Exercices à réaliser:
a. Recopiez fidèlement le passage de la chronique sur le vieillissement qui commence aux mots « Oui, oui, vieillir » et s'arrête après les mots « dans un trou. ».
b. D'après la chronique sur le vieillissement, quel prix le roman Performance de Simon Liberati a-t-il reçu ?
c. Rédigez la suite de la chronique sur le vieillissement, à partir de sa dernière phrase.

Extrait:
- - - - -
Le répertoire des bonheurs improbables : j’aime vieillir

Ne vous fiez pas à sa photo : notre chroniqueur n’a plus cette apparente jeunesse. Et c’est bien parfait pour lui. 

Photo : Daphné Caron pour L’actualité

« Quand la noirceur envahit le monde, il faut juste ouvrir les yeux plus grands pour trouver la lumière qui donne ses couleurs à la vie », affirme notre chroniqueur David Desjardins. Dans cette série, il nous dresse une liste de personnes, de choses et d’endroits plus étranges les uns que les autres, qui lui servent de sources d’émerveillement.

Oui, oui, vieillir est à la fois un privilège et une calamité.

Il y a des moments où la chose est forcément plus vertigineuse qu’à d’autres. Dans les premières pages de Performance (prix Renaudot 2022), l’auteur français Simon Liberati fait dire à son personnage d’écrivain septuagénaire que les très belles jeunes femmes et les vieux ont ceci en commun qu’ils craignent à chaque instant l’inévitable effondrement.

Manière pour cet être qui se délite de se demander ce qu’une mannequin de 23 ans peut lui trouver alors qu’il est désargenté, boudé par ses gloires anciennes et reclus dans un trou.

L’idée est pourtant intéressante si on la tord un peu : perdre son innocence ou ses moyens. Voilà parmi les plus effroyables passages de nos existences.
- - - - -
Données fournies:
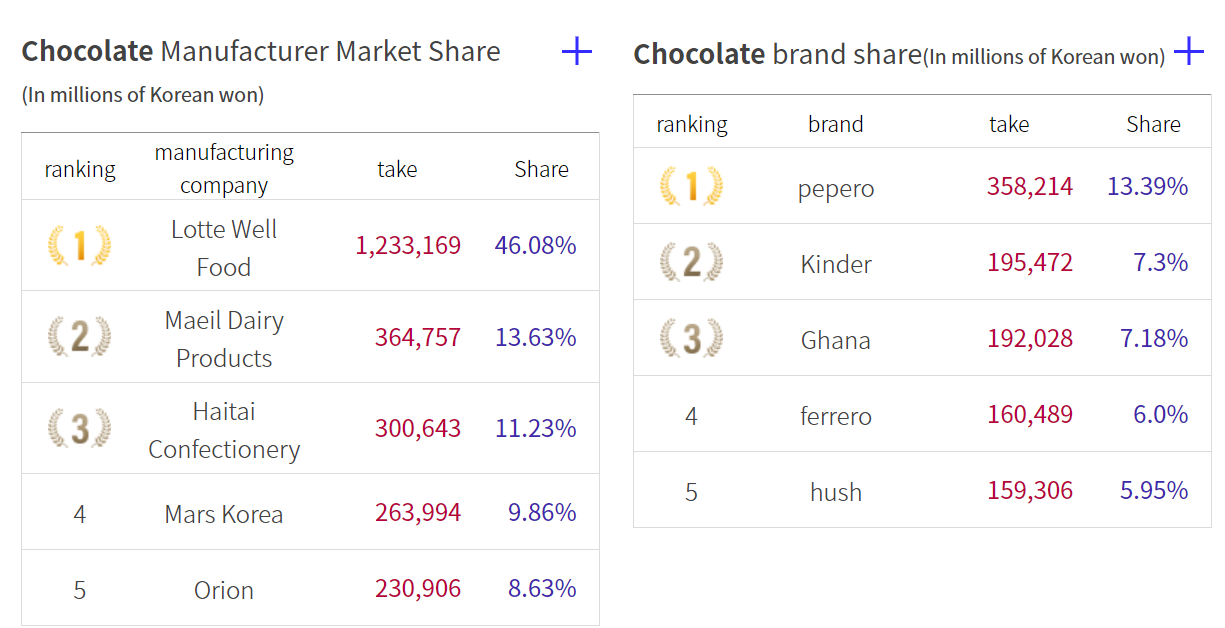Expand the Chocolate Manufacturer Market Share plus icon
The image size is (1225, 628).
pos(577,51)
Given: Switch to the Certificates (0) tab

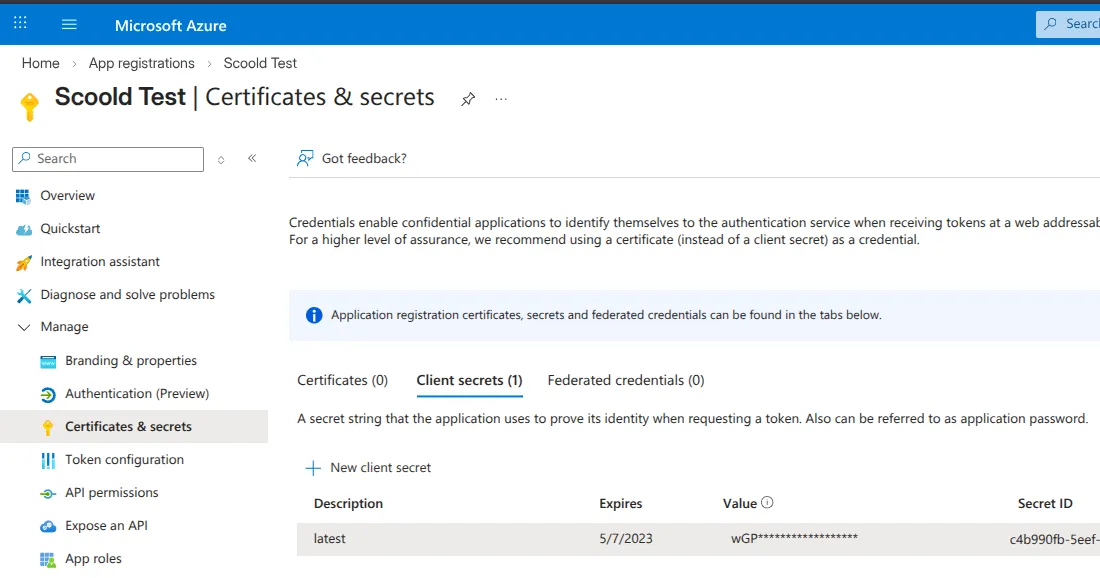Looking at the screenshot, I should coord(342,380).
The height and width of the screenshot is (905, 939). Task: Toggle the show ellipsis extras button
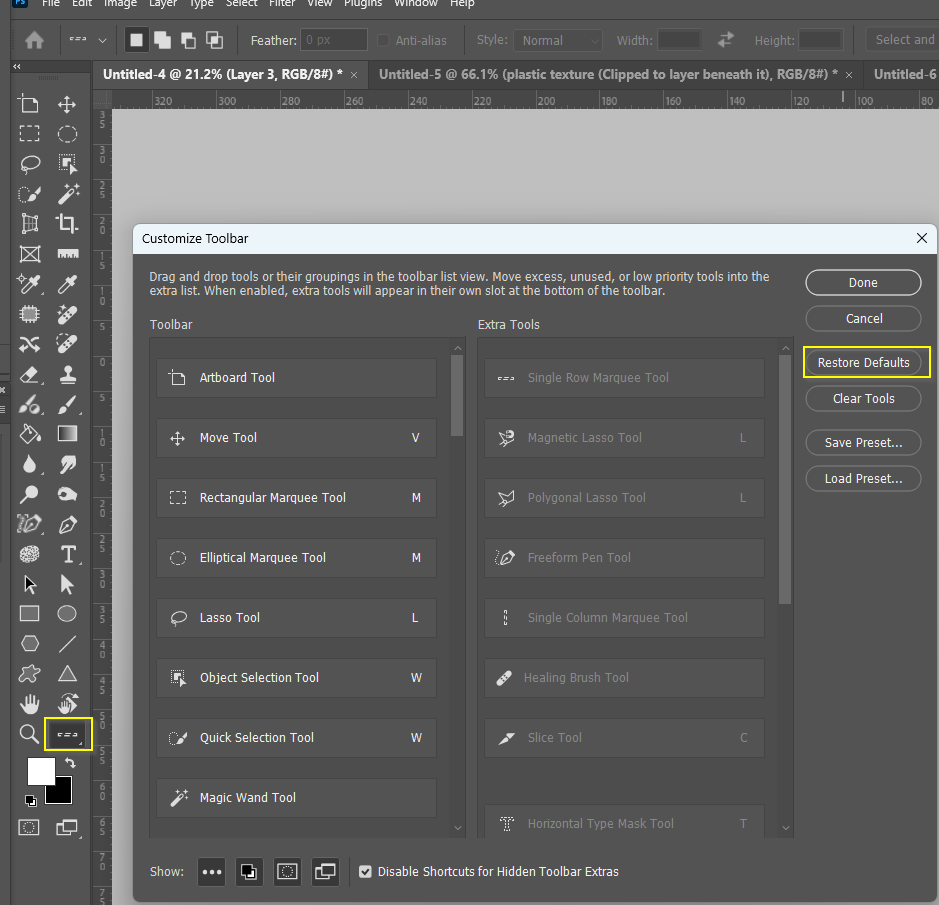coord(211,871)
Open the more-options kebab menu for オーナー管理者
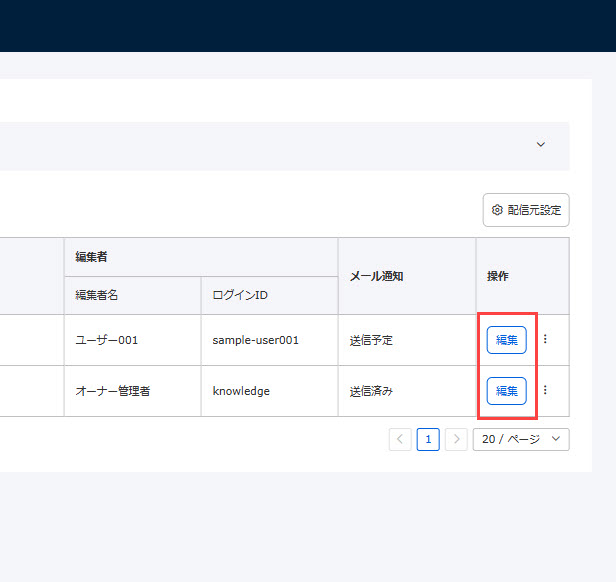Image resolution: width=616 pixels, height=582 pixels. 545,391
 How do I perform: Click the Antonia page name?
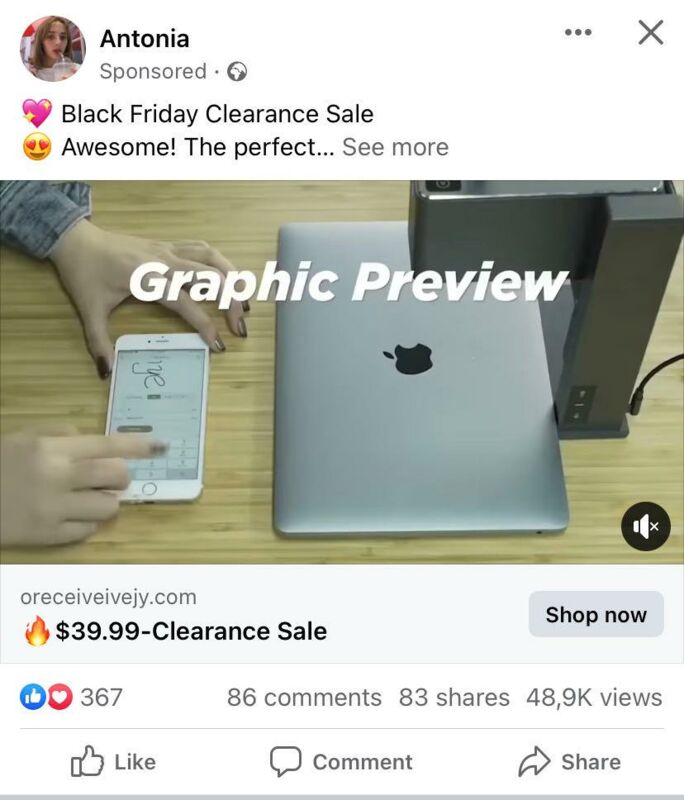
- - - - -
Les réponses:
a.
Oui, oui, vieillir est à la fois un privilège et une calamité.

Il y a des moments où la chose est forcément plus vertigineuse qu’à d’autres. Dans les premières pages de Performance (prix Renaudot 2022), l’auteur français Simon Liberati fait dire à son personnage d’écrivain septuagénaire que les très belles jeunes femmes et les vieux ont ceci en commun qu’ils craignent à chaque instant l’inévitable effondrement.

Manière pour cet être qui se délite de se demander ce qu’une mannequin de 23 ans peut lui trouver alors qu’il est désargenté, boudé par ses gloires anciennes et reclus dans un trou.

b. Le prix Renaudot 2022.

c.
Mais un peu après le mitan de la vie, là où je loge, vieillir est un privilège qui ne se résume pas aux années dont je continue de jouir. C’est le moment où je prends la mesure d’où je viens, de ce que je suis. Je me regarde avec plus d’empathie et en même temps de manière plus critique.

Il m’arrive encore parfois d’asséner des opinions intransigeantes qui heurtent les personnes auxquelles je m’adresse. Plus jeune, j’aimais choquer. Lorsque cela se produit, maintenant, je le regrette immédiatement. J’ai l’impression qu’une part de moi qui aime le spectacle et la provoc triomphe de la gentillesse. Une indulgence que toute personne qui n’est pas nuisible ni parfaitement idiote mérite amplement. Quant aux autres, mieux vaut les ignorer. Chaque colère contre les imbéciles est aussi stérile qu’exténuante.

J’aime la capacité de recul et d’introspection qui vient avec l’âge. Je vois là où ça accroche encore, mais sans me maudire pour autant.

Tenez. Il m’arrive encore bien trop souvent de me vanter de mes exploits sportifs. Un besoin de validation que je traîne depuis l’enfance, surtout pour ce qui concerne les domaines où j’étais historiquement nul. C’est plus fort que moi. Je suis de nature excessive, j’entretiens ma légende. Cela exaspère tout le monde. Je m’en rends bien compte, mais seulement après. Je quitte la discussion en sachant que j’aurais dû me taire. D’ici une décennie, mon corps vieillissant devrait m’avoir rattrapé pour mieux me la faire fermer. Mais espérons que j’y parviendrai avant. C’est tout l’objectif de cet affinage que procure le temps, à condition de s’y prêter avec ouverture.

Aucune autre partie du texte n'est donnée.